Would you please write out each of the entries below exactly, omitting pictures?

*** Opening Extracted entries ***

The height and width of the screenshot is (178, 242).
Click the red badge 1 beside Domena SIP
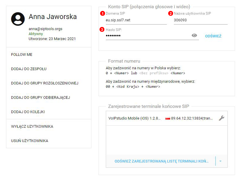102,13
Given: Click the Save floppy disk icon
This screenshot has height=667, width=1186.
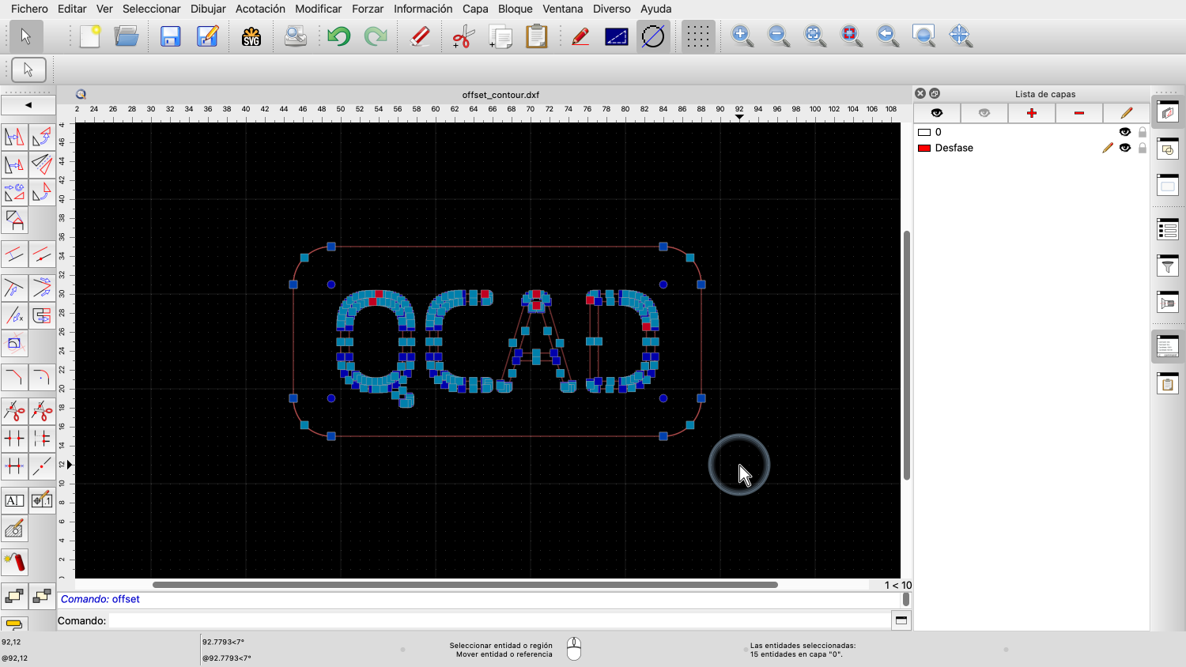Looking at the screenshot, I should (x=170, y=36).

*** Closing Extracted entries ***

● **Response area**
The height and width of the screenshot is (178, 242).
Click the red badge 1 beside Domena SIP
102,13
Given: Click the Save floppy disk icon
This screenshot has height=667, width=1186.
Looking at the screenshot, I should (x=170, y=36).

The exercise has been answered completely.